A few years back we looked at the Indian 37 pattern water bottle cradle and in passing mentioned the Indian made water bottle. We did not however look at it in any great detail and I have now managed to pick up a different example of the bottle that allows us to take a more detailed look at this particular bottle. The bottle is of the traditional kidney shape and would have had a woolen cover originally. From the date it was designed to be used with 37 pattern webbing and it is made of tinplate that has been painted in a matt sand colour, rather than being enameled:The bottle does not have anywhere for a cork string to be tied to it, suggesting the thread of the cork was sewn to the cover. The top of the bottle has a distinctive spout, with a tapering section, before the main opening:By way of contrast, this is a 1941 dated version of the bottle, from the same factory and it shows a slightly different variation in the style of the top pressing:(This particular bottle is now on its way across the Atlantic to join the collection of a good friend of mine). The base of the bottle has manufacturer’s details stamped in. In this case someone has rubbed the paint off before I managed to pick it up so we can clearly see it was made by The Metal Box Company of Calcutta in 1944:This bottle is made of tinplate and The History of the Supply Department in India relates some of the demands for tinplate in the sub-continent:
Tinplate is essentially needed by all the three Defence Services in war. Mechanised armies depend on tinplate for their petrol, water, oil and grease, all of which must be packed in tins. It is also needed for packing food stuffs, in operational areas, for army utensils like camp kettles, degchies. mess tins, water bottles, and gas mask boxes. In munitions also, tinplate is essential.
Nearly every round fired or bomb dropped owes something to tin-plate. It is required for lining the boxes of rifles and machine gun ammunition. Charges for big guns are stored in tinplate containers. Fuses for small bomb and tails and vanes for bigger ones are all made from tinplate. Depth charges also are dependent on tinplate. These increased military demands led to the expansion of the Indian tinplate industry and its output rose to 58,300 tons in 1942, 68,400 tons in 1943 and 80.000 tons in 1944. The largest increase has been in heavy gauge (26 E.G. and thicker) production in special qualities.

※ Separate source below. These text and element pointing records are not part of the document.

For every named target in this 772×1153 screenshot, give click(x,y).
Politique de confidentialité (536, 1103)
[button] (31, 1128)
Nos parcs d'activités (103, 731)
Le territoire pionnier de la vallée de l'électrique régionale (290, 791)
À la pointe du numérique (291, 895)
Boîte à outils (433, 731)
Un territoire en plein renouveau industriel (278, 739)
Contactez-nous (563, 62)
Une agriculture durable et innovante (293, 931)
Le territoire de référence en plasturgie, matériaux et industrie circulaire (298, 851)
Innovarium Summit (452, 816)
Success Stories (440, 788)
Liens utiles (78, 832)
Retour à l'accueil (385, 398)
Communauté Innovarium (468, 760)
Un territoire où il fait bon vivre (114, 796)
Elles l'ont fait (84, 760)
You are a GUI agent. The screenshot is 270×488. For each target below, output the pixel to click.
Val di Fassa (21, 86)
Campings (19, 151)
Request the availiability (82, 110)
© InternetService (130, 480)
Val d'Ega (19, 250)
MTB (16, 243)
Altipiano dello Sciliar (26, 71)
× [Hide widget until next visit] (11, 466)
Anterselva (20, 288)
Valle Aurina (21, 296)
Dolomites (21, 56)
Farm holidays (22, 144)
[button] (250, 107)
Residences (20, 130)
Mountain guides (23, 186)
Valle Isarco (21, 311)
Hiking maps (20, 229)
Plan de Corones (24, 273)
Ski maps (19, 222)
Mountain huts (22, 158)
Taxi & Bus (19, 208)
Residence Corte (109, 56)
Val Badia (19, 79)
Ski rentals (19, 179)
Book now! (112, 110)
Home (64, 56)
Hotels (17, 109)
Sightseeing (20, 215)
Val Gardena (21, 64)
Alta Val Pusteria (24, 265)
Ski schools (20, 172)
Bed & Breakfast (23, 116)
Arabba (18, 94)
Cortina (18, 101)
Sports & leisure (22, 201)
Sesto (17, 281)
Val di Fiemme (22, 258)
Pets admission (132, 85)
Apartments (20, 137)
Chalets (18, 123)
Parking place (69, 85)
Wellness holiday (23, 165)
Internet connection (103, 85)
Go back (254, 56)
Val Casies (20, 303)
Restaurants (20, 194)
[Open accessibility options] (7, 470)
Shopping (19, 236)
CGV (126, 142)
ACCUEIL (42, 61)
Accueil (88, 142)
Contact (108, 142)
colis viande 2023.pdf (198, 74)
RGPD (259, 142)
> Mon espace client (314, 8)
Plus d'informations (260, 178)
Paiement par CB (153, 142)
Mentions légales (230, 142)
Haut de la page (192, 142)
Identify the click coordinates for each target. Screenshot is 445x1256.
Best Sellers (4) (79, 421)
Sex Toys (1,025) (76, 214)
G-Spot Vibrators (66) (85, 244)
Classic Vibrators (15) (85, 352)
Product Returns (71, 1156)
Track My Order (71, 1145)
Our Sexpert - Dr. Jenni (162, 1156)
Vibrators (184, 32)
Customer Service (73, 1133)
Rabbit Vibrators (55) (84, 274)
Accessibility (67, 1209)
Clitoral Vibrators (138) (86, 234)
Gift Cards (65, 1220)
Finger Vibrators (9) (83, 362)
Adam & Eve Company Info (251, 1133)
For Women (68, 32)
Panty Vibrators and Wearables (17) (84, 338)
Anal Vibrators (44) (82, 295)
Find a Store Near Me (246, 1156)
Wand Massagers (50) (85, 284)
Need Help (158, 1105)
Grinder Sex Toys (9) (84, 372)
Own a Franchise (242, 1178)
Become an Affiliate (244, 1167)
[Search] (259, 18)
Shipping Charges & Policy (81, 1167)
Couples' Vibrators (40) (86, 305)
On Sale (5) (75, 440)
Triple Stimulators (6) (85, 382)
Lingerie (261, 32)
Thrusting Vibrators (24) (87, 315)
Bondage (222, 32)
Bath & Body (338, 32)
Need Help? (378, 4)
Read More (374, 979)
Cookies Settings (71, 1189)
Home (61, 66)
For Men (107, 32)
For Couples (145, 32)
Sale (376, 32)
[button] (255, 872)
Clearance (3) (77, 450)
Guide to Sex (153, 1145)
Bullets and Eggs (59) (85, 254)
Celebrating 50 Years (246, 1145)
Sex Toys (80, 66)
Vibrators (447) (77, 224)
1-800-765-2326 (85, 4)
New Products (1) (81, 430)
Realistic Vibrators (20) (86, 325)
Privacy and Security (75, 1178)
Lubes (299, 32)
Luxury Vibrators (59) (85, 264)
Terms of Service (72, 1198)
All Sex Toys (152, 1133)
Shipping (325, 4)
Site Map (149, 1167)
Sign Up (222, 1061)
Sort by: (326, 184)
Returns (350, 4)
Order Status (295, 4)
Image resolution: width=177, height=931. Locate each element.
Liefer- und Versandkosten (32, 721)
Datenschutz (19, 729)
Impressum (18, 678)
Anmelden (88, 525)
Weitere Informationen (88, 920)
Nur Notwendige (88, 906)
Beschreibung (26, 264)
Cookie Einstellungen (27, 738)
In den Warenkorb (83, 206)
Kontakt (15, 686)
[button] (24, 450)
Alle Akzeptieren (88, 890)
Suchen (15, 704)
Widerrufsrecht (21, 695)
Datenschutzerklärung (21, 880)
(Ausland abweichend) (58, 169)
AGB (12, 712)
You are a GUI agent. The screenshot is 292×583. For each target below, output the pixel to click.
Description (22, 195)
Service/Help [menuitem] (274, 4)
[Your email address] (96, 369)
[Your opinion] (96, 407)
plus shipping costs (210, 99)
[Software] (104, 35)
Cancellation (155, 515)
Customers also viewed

All this expansion has been carried out and maintained despite the loss of Malaya and its supplies of tin and palm oil, as the Company had fairly large stocks of tin. Some imports came from the U.K., the U.S.A. and China. Arrangements were also made for the supply from Kenya of sufficient ore. By confining the use of tinplate to certain essential articles such as containers for
food-stuff and pharmaceuticals, mess this, water bottles etc., the consumption of tin was reduced by about 80 per cent. All other essential war demands requiring coated plate either for anti-corrosion protection or for ease of fabrication such as ammunition boxes and ordnance stores were produced in ‘terneplate’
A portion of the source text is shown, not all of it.